Я проснулся, когда солнце пронизало своими лучами кремовые занавески. Ева лежала в моих объятиях, положив голову мне на плечо, ее губы касались моего горла. Она спала мирно, и ее тело было безвольным и спокойным. Я обнимал эту порочную женщину, чувствуя себя на вершине блаженства. Я получал удовольствие, чувствуя ее дыхание на своем горле и вдыхая аромат ее волос, ощущая тепло ее маленького и худенького тела. Ева спала так около часа, затем пошевелилась, открыла глаза, подняла голову и посмотрела на меня.

— Здравствуй, — сказала она и улыбнулась.

Я нежно погладил ее лицо пальцами.

— Как чудесно пахнут твои волосы! — сказал я. — Ты выспалась?

Она зевнула и снова положила голову на мое плечо.

— А ты?

— Да… Как твоя голова?

— Не болит. Хочешь есть? Приготовить что-нибудь?

— Я сам приготовлю.

— Нет, ты лежи, — она вырвалась из объятий и выскользнула из-под одеяла.

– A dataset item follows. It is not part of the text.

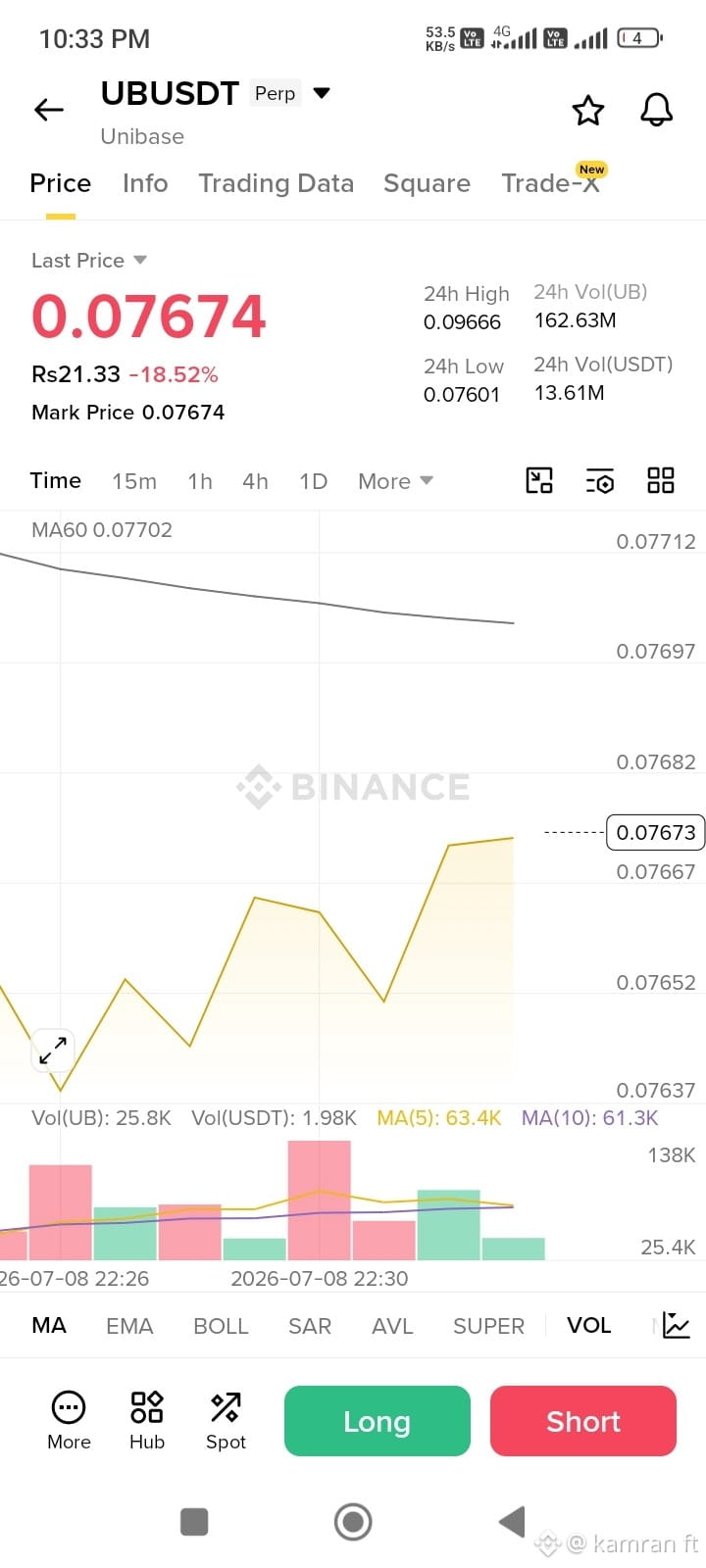Tap the back arrow icon
This screenshot has height=1568, width=706.
(x=49, y=110)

В голубой ночной рубашке она казалась тоненькой и юной, как девочка. Ева накинула халат, посмотрелась в зеркало, состроила гримаску и ушла. Я поднялся в ванную, неторопливо побрился, вернулся в спальню. Ева лежала поперек кровати. На столе у кровати стоял поднос со свежим кофе и тарелкой с тонко нарезанными и намазанными маслом кусочками хлеба.

— Ты же не хочешь, чтобы я готовила что-нибудь, правда? — спросила женщина, когда я снял халат и лег рядом с ней.

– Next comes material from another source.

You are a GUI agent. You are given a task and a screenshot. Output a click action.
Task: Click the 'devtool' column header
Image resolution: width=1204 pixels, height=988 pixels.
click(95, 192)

— Нет, спасибо. Только не говори мне, что ты умеешь готовить, — сказал я, взяв ее за руку.

— Я умею готовить, — возразила Ева. — Ты что же, считаешь меня совершенно беспомощной?

Ее ладонь была худенькой и твердой. Я запросто мог охватить ее запястье большим и указательным пальцами. Я принялся разглядывать три резко обозначенные линии на ее ладони.

— Ты независима, — сказал я. — Это основная черта твоего характера.

Ева согласно кивнула.

Я выпустил ее запястье.

— А что еще? — спросила она, как будто чувствуя, что я о чем-то умолчал.

— Ты — человек настроения, — добавил я.

Она снова кивнула.

— У меня ужасный характер. Я веду себя как безумная, когда злюсь.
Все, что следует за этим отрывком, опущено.